* [TESTO DELL'ESERCIZIO]

▼

Dallo studio emergono alcune indicazioni operative per far sì che gli SLB diventino degli alleati (e non dei detrattori) delle riforme: a) coinvolgerli da subito nell’azione di cambiamento, b) far capire ai manager che può esser più vantaggioso delegare le responsabilità e monitorare i processi piuttosto che arroccarsi in un formalismo alquanto sterile (rispetto esclusivo delle procedure), c) fornire incentivi materiali e simbolici a tutti i lavoratori del comparto pubblico (dirigenti, funzionari ed operatori), d) rinsaldare l’identità di queste figure professionali che debbono potersi considerare agenti di cambiamento, e) individuare dei facilitatori competenti che possano accompagnare lo sviluppo dei programmi.

Una seconda questione cruciale è stata posta al centro del capitolo 5, resoconto di una ricerca-azione svolta in Finlandia e che ha avuto come target i Neet, 18-24enni che non studiano e non lavorano, i quali rappresentano circa il 10% di questa coorte anagrafica nella Nazione nord-europea.

Si è quindi dinnanzi a un problema di proporzioni ragguardevoli anche in Scandinavia dove, al contrario di quel che accade nel Belpaese in cui l’acronimo è diventato ormai tristemente noto per l’ampiezza del fenomeno, non ci si aspetterebbe che le nuove generazioni possano avere difficoltà ad integrarsi in una società nella quale le reti di protezione sociale sono solide e funzionanti. 

La filosofia dell’intervento è stata quella di assecondare l’impegno dei Neet finlandesi, sovvertendo il luogo comune con cui questi vengono rappresentati soprattutto dai media, dove non è infrequente scadere in valutazioni sommarie sulla loro inconcludenza o comunque puntare l’indice sulle loro debolezze (disadattamento, disagio familiare, carenze culturali, ecc.). Per dare voce ai giovani e non etichettarli sono stati in sostanza utilizzati tre canali: lo storytelling digitale, i social media e gli hackatons[1].

▲

* [DOMANDE DA SVOLGERE]
(1) Elenca tutte le indicazioni operative che il testo sugli SLB e i Neet propone per rendere gli SLB alleati delle riforme.
(2) Riscrivi in forma più breve il paragrafo del testo sugli SLB e i Neet che inizia con "La filosofia dell’intervento", mantenendone i fatti principali.
(3) Riprendi il testo sugli SLB e i Neet e proseguilo a partire dall'ultima frase riportata.

* [MATERIALE FORNITO]

▼

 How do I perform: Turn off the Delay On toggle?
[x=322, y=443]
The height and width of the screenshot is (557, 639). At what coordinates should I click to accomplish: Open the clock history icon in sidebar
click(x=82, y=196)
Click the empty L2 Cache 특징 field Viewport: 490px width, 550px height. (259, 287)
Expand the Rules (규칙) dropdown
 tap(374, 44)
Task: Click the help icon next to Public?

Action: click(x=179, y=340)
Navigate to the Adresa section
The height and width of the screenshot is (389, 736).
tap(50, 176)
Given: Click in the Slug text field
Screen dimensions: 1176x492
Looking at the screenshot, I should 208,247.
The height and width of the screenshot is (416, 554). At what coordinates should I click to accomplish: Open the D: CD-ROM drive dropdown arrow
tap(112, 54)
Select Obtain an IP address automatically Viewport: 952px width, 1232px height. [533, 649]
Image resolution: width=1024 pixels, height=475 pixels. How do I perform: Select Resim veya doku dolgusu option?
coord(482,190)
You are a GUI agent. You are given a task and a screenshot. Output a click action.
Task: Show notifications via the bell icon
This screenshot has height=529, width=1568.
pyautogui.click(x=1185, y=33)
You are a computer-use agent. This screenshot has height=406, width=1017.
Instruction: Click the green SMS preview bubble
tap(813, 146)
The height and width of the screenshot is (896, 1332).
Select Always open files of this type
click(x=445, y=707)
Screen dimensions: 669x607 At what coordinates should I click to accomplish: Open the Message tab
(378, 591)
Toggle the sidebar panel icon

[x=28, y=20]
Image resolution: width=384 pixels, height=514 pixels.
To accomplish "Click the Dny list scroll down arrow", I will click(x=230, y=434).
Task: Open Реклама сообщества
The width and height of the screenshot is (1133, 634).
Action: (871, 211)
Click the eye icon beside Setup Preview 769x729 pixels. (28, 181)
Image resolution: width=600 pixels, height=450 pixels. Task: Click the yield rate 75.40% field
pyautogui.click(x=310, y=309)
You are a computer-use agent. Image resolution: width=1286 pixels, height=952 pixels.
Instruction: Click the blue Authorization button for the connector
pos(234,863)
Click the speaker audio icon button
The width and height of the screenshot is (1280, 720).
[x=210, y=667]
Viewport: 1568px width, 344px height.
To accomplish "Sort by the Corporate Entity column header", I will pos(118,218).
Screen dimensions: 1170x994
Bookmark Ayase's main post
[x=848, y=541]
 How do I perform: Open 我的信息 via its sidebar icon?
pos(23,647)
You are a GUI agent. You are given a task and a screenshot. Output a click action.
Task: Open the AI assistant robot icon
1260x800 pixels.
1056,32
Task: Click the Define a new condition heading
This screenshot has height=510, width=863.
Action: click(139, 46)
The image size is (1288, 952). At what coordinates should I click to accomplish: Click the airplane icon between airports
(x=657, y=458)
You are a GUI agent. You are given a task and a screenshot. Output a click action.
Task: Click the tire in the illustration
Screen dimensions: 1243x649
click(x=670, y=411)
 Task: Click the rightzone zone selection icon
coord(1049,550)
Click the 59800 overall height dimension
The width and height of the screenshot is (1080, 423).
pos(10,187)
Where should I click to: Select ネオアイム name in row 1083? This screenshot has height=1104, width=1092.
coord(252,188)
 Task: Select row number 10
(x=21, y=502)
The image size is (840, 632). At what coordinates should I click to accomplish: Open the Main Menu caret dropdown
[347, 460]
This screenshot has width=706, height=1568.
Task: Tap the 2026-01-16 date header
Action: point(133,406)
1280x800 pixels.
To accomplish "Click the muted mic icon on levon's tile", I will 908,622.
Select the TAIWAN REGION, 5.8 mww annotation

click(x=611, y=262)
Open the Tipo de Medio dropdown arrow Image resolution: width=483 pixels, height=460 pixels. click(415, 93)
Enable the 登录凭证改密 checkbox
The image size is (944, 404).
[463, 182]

▲

* [RISPOSTE ALLE DOMANDE]
(1)
1. Coinvolgerli da subito nell'azione di cambiamento.
2. Far capire ai manager che può essere più vantaggioso delegare le responsabilità e monitorare i processi piuttosto che arroccarsi in un formalismo sterile.
3. Fornire incentivi materiali e simbolici a tutti i lavoratori del comparto pubblico (dirigenti, funzionari e operatori).
4. Rinsaldare l'identità di queste figure professionali, che devono potersi considerare agenti di cambiamento.
5. Individuare facilitatori competenti che accompagnino lo sviluppo dei programmi.

(2) L'intervento ha voluto sostenere l'impegno dei Neet finlandesi, contrastando lo stereotipo diffuso soprattutto dai media, che li giudicano inconcludenti o ne sottolineano le debolezze (disadattamento, disagio familiare, carenze culturali). Per dare loro voce senza etichettarli si sono usati tre canali: lo storytelling digitale, i social media e gli hackatons.

(3)
Quest’ultima metodologia, non molto conosciuta al di fuori della cerchia degli esperti di algoritmi e di programmazione informatica, prevede lo svolgimento di eventi informali, della durata anche di due giorni, nel corso dei quali i partecipanti sono liberi di scambiare soluzioni creative nel settore delle nuove tecnologie. 

Rispecificati in ambito sociale, questi momenti collettivi si sono trasformati in occasioni di confronto e proposta fra i partecipanti su come fuoriuscire da situazioni penalizzanti, partendo dalla loro esperienza personale. In tali sessioni creative i Neet non si sono sentiti biasimati o assistiti, essendo stati incoraggiati a generare idee costruttive che in massima parte sono state riprese e rilanciate nel programma realizzato nella municipalità di Turku (come organizzare i punti di incontro e servizio, quali App e dispositivi tecnologici possono realmente agevolare i giovani nella ricerca del lavoro e nelle attività formative e via discorrendo).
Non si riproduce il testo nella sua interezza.